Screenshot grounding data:
—————

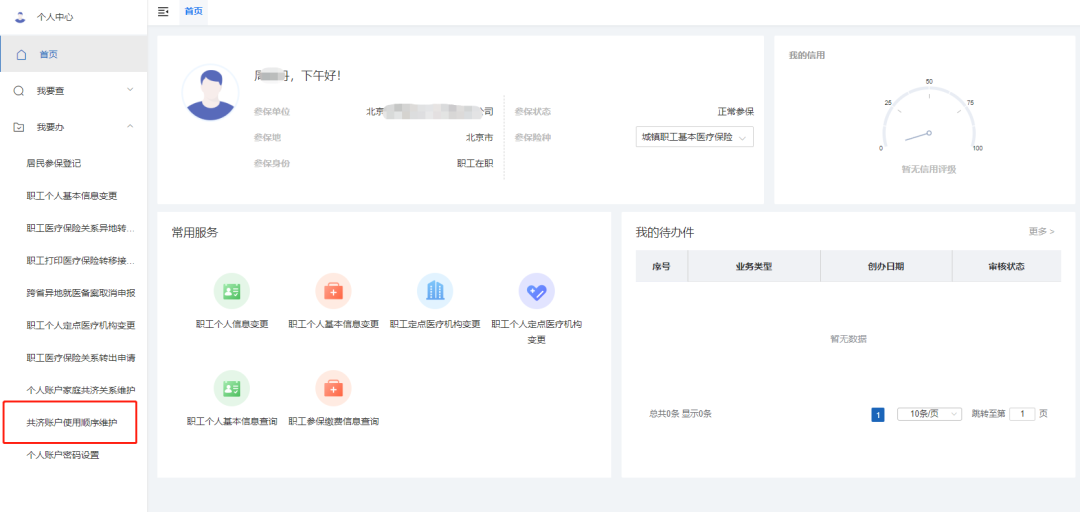Click the 跳转至第 page number input field
1080x512 pixels.
(1021, 414)
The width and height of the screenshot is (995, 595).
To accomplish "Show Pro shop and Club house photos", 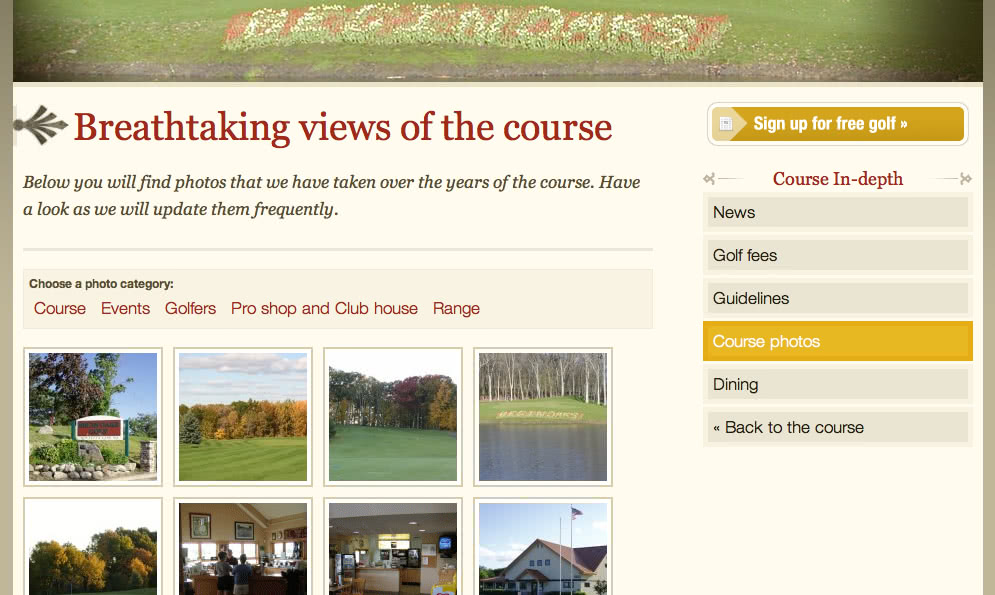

—————

Your objective: Please give an exact copy of the lines from the line containing "The width and" through the end of the records above, pictures excluded.

Response to the task:
The width and height of the screenshot is (995, 595).
To accomplish "Show Pro shop and Club house photos", 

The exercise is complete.